Scroll Untuk Lanjut Membaca

Bupati Kudus, Sam’ani Intakoris, mencanangkan pelaksanaan Sensus Ekonomi 2026 di Sapphire Boutique Hotel, Senin 8 Juni 2026. Ia menyatakan bahwa data yang akurat merupakan fondasi utama dalam merumuskan kebijakan yang efektif.

Sam’ani juga mengajak seluruh masyarakat untuk berpartisipasi aktif dengan memberikan informasi yang benar kepada petugas sensus. Ia berharap bahwa data yang dihimpun dapat menjadi dasar dalam menentukan arah pembangunan demi mewujudkan Kudus yang Sejahtera, Harmoni, dan Takwa.

Kepala BPS Kabupaten Kudus, Eko Suharto, menjelaskan bahwa pelaksanaan Sensus Ekonomi 2026 akan berlangsung mulai 15 Juni hingga 31 Agustus 2026. Pendataan akan dilakukan secara menyeluruh menggunakan metodologi sensus door to door oleh petugas lapangan ke seluruh unit usaha dan pelaku ekonomi nonpertanian.

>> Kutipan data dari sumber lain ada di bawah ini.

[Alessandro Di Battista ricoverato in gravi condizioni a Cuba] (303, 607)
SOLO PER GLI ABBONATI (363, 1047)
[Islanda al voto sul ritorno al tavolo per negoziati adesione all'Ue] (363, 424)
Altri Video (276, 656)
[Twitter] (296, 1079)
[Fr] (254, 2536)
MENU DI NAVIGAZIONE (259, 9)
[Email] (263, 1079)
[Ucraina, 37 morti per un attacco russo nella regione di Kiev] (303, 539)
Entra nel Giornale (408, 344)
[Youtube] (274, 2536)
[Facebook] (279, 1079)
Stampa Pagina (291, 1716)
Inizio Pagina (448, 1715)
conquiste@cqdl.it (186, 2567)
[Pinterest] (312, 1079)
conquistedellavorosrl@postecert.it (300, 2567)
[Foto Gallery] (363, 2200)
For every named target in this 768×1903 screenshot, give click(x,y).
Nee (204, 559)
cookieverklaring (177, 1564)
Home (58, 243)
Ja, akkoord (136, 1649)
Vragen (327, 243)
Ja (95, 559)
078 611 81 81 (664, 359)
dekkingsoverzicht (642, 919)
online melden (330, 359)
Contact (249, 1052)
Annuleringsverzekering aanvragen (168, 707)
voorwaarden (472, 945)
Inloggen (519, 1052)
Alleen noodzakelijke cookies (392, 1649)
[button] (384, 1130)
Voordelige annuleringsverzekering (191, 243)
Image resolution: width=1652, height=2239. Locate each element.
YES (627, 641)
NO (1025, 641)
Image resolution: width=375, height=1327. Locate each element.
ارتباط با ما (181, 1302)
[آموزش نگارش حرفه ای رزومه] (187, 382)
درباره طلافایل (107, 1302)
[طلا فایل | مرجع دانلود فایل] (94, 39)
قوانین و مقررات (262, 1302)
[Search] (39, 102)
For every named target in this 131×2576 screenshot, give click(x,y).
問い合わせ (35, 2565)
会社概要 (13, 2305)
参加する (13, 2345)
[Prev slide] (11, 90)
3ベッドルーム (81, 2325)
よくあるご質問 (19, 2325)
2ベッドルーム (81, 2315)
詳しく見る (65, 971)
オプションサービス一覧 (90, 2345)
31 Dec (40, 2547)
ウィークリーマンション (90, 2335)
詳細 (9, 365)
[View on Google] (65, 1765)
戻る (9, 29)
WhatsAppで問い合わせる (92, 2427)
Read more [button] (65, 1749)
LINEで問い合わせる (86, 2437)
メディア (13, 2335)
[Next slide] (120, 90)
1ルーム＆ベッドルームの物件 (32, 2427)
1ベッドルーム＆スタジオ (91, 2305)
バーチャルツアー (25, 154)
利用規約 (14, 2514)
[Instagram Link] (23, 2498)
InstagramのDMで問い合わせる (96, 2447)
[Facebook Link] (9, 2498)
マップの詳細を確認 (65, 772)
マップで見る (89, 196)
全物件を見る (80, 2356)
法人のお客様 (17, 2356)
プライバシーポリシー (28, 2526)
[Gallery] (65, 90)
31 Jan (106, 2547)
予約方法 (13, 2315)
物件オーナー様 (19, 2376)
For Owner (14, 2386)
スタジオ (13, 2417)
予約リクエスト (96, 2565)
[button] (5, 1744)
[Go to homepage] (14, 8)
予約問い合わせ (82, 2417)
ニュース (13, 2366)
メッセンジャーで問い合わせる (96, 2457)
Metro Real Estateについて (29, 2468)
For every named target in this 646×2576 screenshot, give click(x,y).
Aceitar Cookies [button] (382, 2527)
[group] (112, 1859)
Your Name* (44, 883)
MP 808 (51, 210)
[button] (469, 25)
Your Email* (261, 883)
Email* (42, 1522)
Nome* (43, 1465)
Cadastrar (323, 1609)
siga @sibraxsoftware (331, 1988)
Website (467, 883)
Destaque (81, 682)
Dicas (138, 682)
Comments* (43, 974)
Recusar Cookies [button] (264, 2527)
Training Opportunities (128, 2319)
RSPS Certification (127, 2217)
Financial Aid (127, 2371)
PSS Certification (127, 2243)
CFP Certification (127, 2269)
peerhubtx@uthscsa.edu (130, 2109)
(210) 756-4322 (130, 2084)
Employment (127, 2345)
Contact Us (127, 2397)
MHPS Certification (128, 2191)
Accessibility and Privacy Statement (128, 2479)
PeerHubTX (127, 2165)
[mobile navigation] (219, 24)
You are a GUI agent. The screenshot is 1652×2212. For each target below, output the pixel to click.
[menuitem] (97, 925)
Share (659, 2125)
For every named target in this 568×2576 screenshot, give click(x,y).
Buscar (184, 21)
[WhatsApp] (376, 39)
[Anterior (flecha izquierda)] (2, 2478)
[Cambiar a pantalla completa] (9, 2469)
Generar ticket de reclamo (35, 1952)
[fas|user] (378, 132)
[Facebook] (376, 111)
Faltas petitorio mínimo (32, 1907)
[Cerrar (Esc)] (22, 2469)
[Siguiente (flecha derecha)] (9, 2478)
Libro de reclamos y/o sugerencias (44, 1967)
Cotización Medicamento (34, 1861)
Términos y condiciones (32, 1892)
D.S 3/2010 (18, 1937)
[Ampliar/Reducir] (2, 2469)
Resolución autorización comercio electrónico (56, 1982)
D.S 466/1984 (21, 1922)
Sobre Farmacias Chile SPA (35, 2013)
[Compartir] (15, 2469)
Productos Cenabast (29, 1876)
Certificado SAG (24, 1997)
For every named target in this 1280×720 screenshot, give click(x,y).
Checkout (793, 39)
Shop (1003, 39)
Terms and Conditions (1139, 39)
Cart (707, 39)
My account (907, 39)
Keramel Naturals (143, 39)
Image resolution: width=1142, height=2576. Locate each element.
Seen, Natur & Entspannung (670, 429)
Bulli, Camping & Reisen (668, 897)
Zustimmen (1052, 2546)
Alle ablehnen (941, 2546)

Eko menyatakan bahwa data hasil Sensus Ekonomi 2026 akan menjadi referensi penting bagi berbagai pihak dalam merancang langkah pembangunan dan pengembangan ekonomi daerah. Ia berharap bahwa kegiatan ini dapat meningkatkan kualitas data ekonomi daerah dan memberikan gambaran yang lebih lengkap tentang kondisi perekonomian daerah.

Secara keseluruhan, pelaksanaan Sensus Ekonomi 2026 di Kudus diharapkan dapat meningkatkan kualitas data ekonomi daerah dan memberikan gambaran yang lebih lengkap tentang kondisi perekonomian daerah. Dengan demikian, kegiatan ini dapat menjadi salah satu langkah penting dalam meningkatkan kesejahteraan masyarakat dan peningkatan daya saing daerah.

Disclaimer: Artikel ini dibuat dengan bantuan AI Gemini/ChatGPT yang dimodifikasi oleh editor untuk kenyamanan pembaca.